What this exercise asks:
A: Duplicate the passage on video games as teaching tools, everything from "If you are playing" down to "as being there.".
B: Write the next part of the passage on video games in classroom instruction, starting after its final sentence.

Brock Dubbels, a guest blogger on Education Futures, encourages teachers to use video games in classroom instruction. Dubbels, an 8th grade English teacher from Minneapolis, also teaches a course at the University of Minnesota called "Video Games as Tools for Educators." He believes the latest games, which create rich environments for students to interact with, can be valuable educational tools.

If you are playing as a doctor, you will do the things that doctors do. And as you are acting like a doctor, the game gives you clues to achieve a win-state, in the form of feedback and performance assessment…
The big idea here is that games represent an opportunity to be in a role, doing things that people in those roles do, in places where they do them, and then get assessed in that performance.

Although he says textbooks have a place in the classroom, Dubbels thinks games are better teaching resources because they provide students with a hands-on experience.

Textbooks are great, but limited in what they can present…
We should be moving beyond the static curriculum of textbooks. Games can provide the context and action for our content knowledge in a situated context— [it's] almost as good as being there.

Extracted entries:
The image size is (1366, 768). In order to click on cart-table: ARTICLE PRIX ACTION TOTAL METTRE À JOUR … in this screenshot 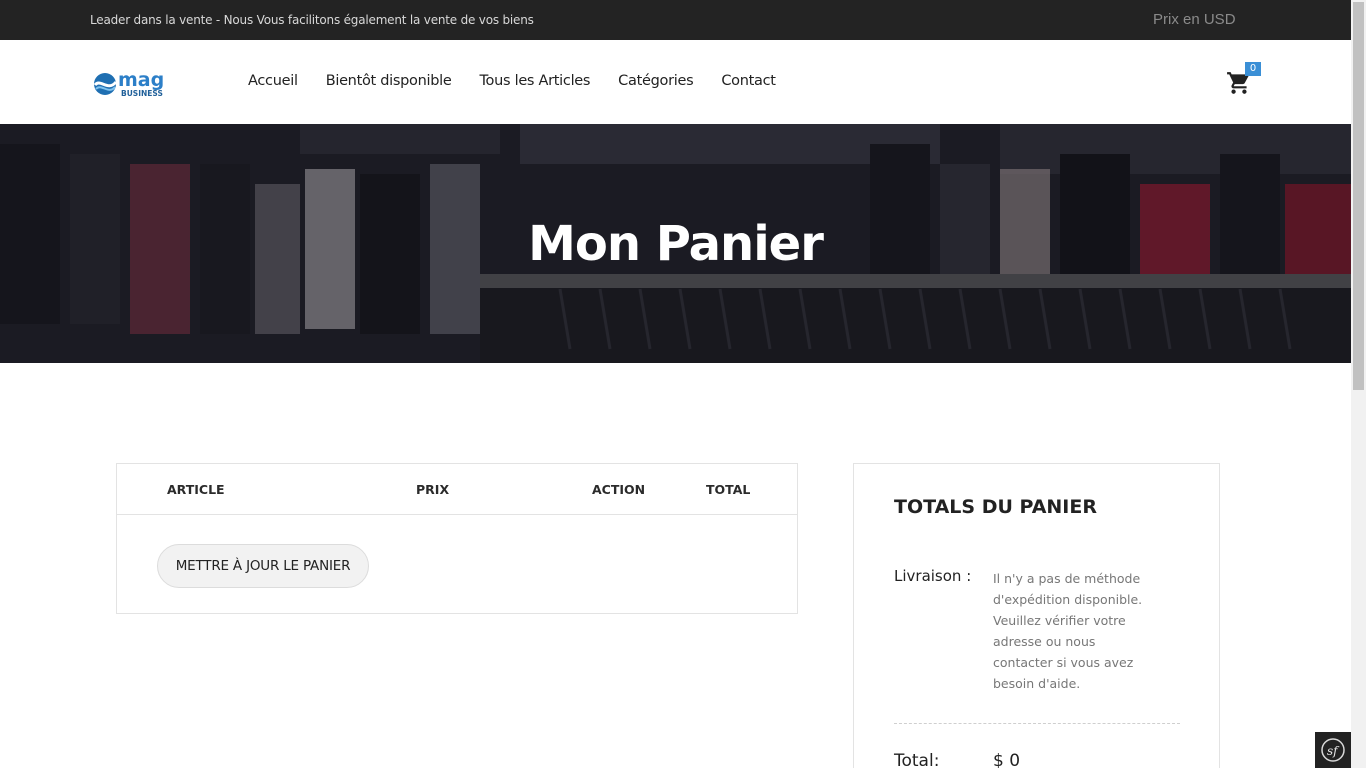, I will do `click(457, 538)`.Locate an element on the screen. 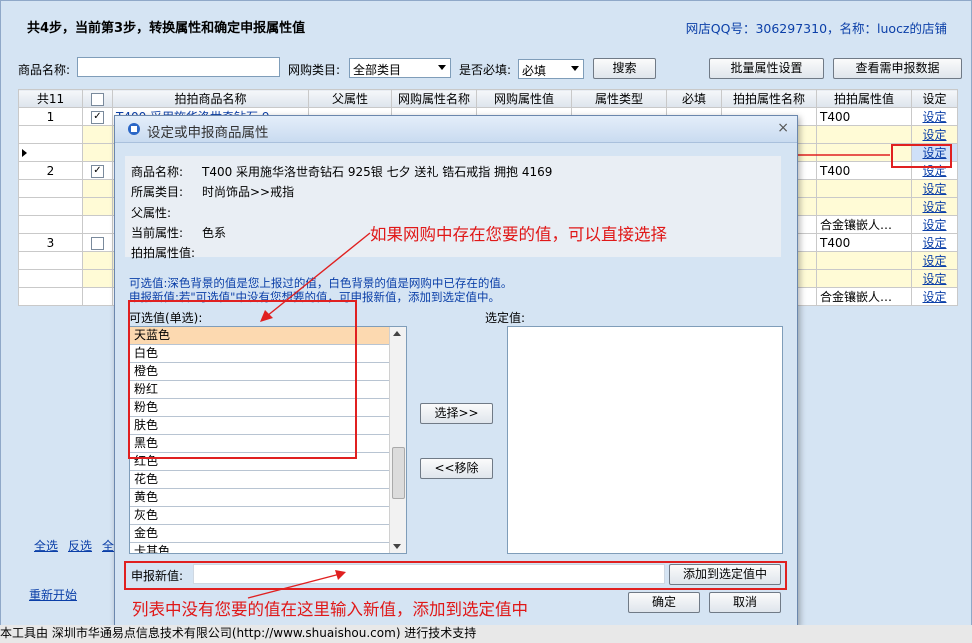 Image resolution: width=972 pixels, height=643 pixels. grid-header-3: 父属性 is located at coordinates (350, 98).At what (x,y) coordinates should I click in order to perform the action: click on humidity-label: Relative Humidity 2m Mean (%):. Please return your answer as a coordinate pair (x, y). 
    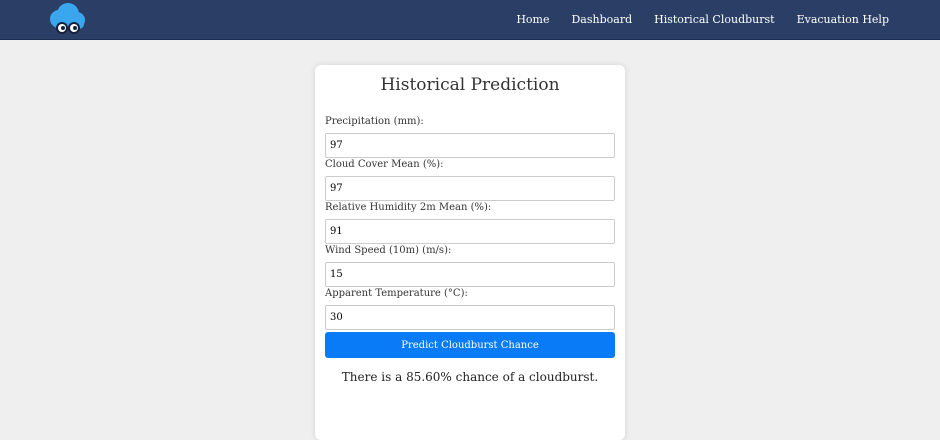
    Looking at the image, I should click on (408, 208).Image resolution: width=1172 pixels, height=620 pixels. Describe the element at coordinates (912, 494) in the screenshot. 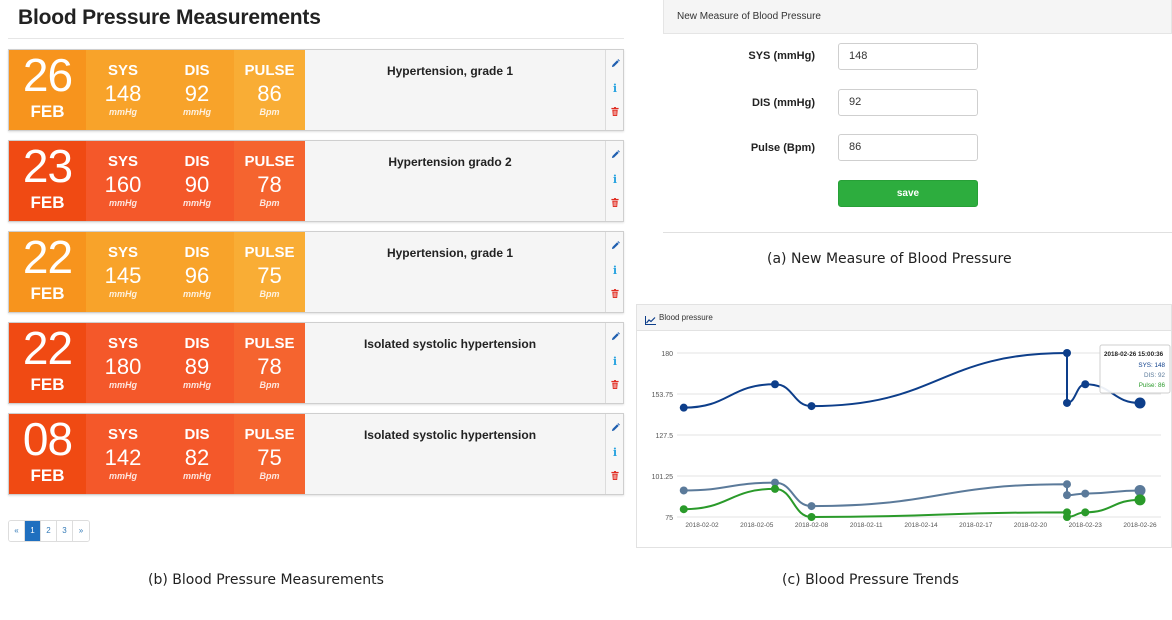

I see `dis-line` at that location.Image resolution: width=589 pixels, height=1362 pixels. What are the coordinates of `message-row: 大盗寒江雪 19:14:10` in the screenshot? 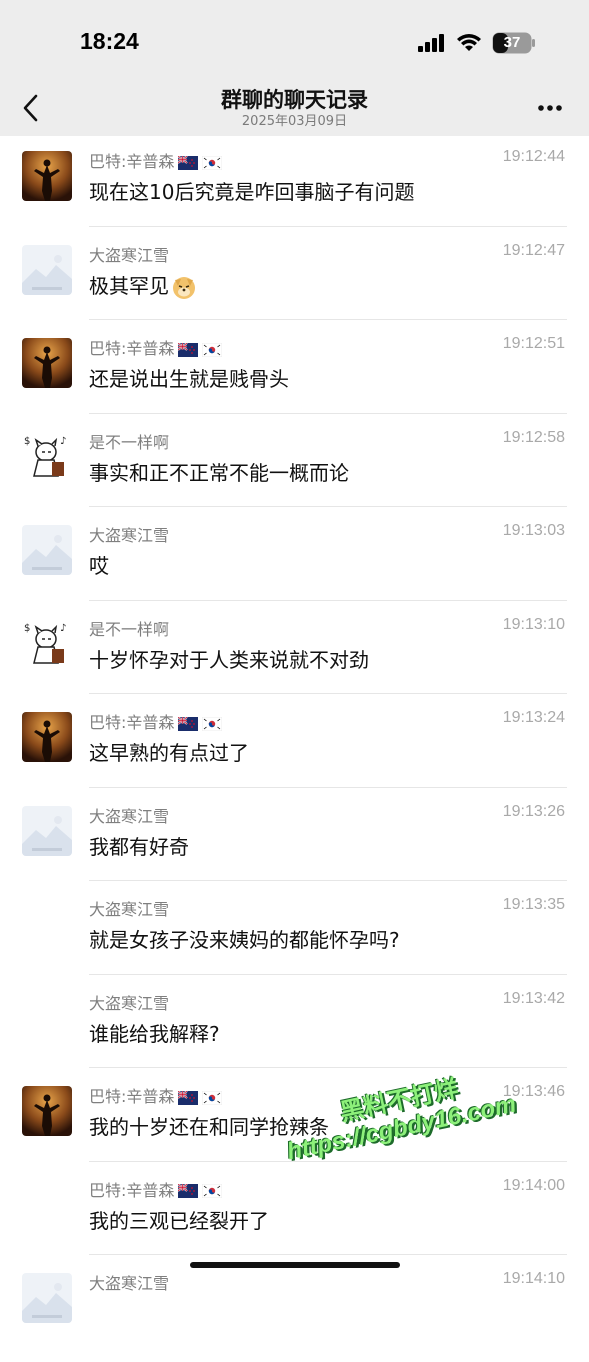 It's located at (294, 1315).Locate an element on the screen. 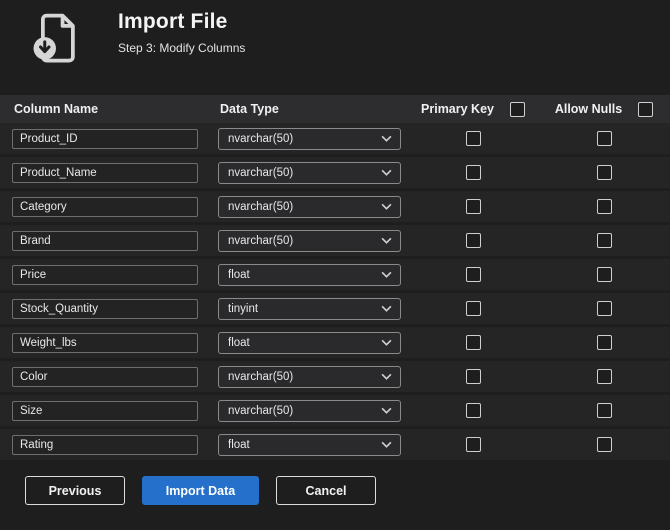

Expected results:
A:
If you are playing as a doctor, you will do the things that doctors do. And as you are acting like a doctor, the game gives you clues to achieve a win-state, in the form of feedback and performance assessment…
The big idea here is that games represent an opportunity to be in a role, doing things that people in those roles do, in places where they do them, and then get assessed in that performance.

Although he says textbooks have a place in the classroom, Dubbels thinks games are better teaching resources because they provide students with a hands-on experience.

Textbooks are great, but limited in what they can present…
We should be moving beyond the static curriculum of textbooks. Games can provide the context and action for our content knowledge in a situated context— [it's] almost as good as being there.

B:
I love this idea and have been trying to incorporate it in my class already. I'm writing a book on using web-based technology for class assignments, and video strategies is a big part of it. Thanks for this insightful blog.

Drop me a line of you would like some help putting together a games unit. I have done with multiple grades and content areas. Thank you for posting this Stacy.


You have got to be kidding me. If i recall, state tests do not implement or utilize any type of "video games" in order to pass a state test. When an educator's job is on the line, I sure hope he or she sticks to the fundamentals of reading, writing, and factual knowledge. I realize that textbooks don't always engage the student and that we live in a technology age, but if a student can't read what are his or her chances in passing the test? Yes, it is all about state test and the money those scores provide. Ideally, we as educators would love to do our own thing, but state mandated testing pulls the education train nowdays.

So far good discussions points from both sides of the topic. I would like to suggest that we try and meet in the middle of this. What if, we came up with a video game called "Who Wants To Be Ranked #1 in Their Class?". The content of the video game would include the subjects, work assignments, quizzes and tests for each course in the curriculum. The player (student) would actually play the ROLE of student.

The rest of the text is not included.